Elbert Lin, the solicitor general of West Virginia, responded that states and utilities were being hurt as they began to restructure their energy systems in anticipation of the rule. “I don’t think we’ve ever seen a program like this,” he said. “This is about fundamentally reordering the way we use energy, from plant to plug.”
He added, “There are ongoing harms incurred by the states which cannot be adequately addressed.”
Judge Kavanaugh, noting that the E.P.A. has said it intends to revise the rule before releasing a final version, said: “Maybe they’ll still tweak it. For us to get in the middle of it before it happens seems highly unusual.”
Judge Kavanaugh also appeared skeptical of the argument that preparations could harm states in the handful of months before the rule is expected to be finalized this summer. “It could take as much time for us to write this opinion as it will for E.P.A. to release the final rule,” he said.
Among the lawyers arguing on behalf of the coal companies was Laurence H. Tribe, a well-known Harvard scholar of constitutional law who was a mentor to Mr. Obama when he attended law school. Republicans who oppose the rule have cheered Mr. Tribe’s role in the case.
In court on Thursday, Mr. Tribe laid out a broad, sweeping argument against the rule as unconstitutional, echoing spirited arguments that he has been making for months in legal briefs, congressional testimony and an opinion article in The Wall Street Journal.
By requiring states to enact new policies to change their energy economies, Mr. Tribe told the court, “the E.P.A. is coloring outside the lines. They’re trying to make law, not execute law. They are commandeering the states.”
“States are not to be treated as puppets,” he added.
Mr. Tribe also engaged in the narrow legal argument over two ambiguously worded amendments to the 1990 Clean Air Act that is at the heart of the dispute between the E.P.A. and the coal companies.
Under those amendments, legal experts say, it is not clear whether the agency has the authority to use one section of the Clean Air Act to regulate greenhouse gas pollution from power plants when it has already used a different section of the law to regulate other kinds of pollutants from the plants.
When the law was passed, the House version appeared to prohibit such “double regulation,” experts say, but the Senate version appeared to allow it. The final version of the legislation left the matter unclear.
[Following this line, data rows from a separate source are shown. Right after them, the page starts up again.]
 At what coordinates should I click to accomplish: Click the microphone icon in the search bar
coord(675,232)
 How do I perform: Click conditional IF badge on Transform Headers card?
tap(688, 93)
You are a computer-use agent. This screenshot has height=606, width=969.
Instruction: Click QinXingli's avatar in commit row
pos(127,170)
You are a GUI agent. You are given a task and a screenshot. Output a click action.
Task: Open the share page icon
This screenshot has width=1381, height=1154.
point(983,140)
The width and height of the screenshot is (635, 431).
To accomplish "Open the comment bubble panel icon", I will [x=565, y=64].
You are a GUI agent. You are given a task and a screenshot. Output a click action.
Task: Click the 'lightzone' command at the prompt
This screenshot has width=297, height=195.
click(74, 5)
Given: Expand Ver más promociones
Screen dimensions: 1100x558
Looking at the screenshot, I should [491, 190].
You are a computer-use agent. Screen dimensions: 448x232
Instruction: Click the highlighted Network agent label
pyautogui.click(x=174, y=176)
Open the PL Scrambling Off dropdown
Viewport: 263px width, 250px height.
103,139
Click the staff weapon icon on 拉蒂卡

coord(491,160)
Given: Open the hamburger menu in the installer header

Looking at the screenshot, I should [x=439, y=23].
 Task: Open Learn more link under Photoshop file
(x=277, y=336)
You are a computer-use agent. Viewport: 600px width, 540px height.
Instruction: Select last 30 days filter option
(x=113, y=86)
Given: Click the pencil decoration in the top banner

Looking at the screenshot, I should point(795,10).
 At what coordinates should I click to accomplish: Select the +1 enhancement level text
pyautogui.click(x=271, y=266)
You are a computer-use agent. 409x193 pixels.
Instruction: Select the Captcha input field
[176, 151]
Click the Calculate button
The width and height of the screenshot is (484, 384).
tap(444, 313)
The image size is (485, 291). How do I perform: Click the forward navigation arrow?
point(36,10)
In arguing that it has the authority to regulate different pollutants from the same sources, the E.P.A. points to the Senate language. In arguing that the agency lacks the authority, the coal companies point to the House language.
Mr. Tribe argued that a constitutional reading of the law would not give weight to the language that appears to allow double regulation.
“They’ve tried to create the illusion that there are two different provisions you have to reconcile,” Mr. Tribe said. That reading, he said, “would upturn the entire constitutional system.”
Amanda Berman, representing the E.P.A., told the judges, “I think he’s flat-out wrong.” She cited legal precedent in which, if there is ambiguity in a law, the agency enacting the law is given deference to interpret it.
“E.P.A. should be given the chance to reconcile these amendments,” Ms. Berman said.
The third judge on the panel, Karen L. Henderson, who said she held a different view from her colleagues, appeared less inclined to wait for the final regulation. She noted that the E.P.A. administrator, Gina McCarthy, had frequently said that she intended to finalize the rule much as it stands now.
“I see a closed mind as far as the legal issue,” Judge Henderson said. “They’ve already stated their position on the legality, unless a court says they’re wrong.”
It was less clear where the three judges, who were all appointed by Republican presidents, stood on the merits of the rule itself. If the panel dismisses the case because the regulation is not yet finalized, the petitioners are expected to return to the court once the final version is released.
While those broader questions of constitutionality were not at issue in Thursday’s case, they are almost certain to re-emerge.
Thirteen states and the District of Columbia are backing the Obama administration’s proposal.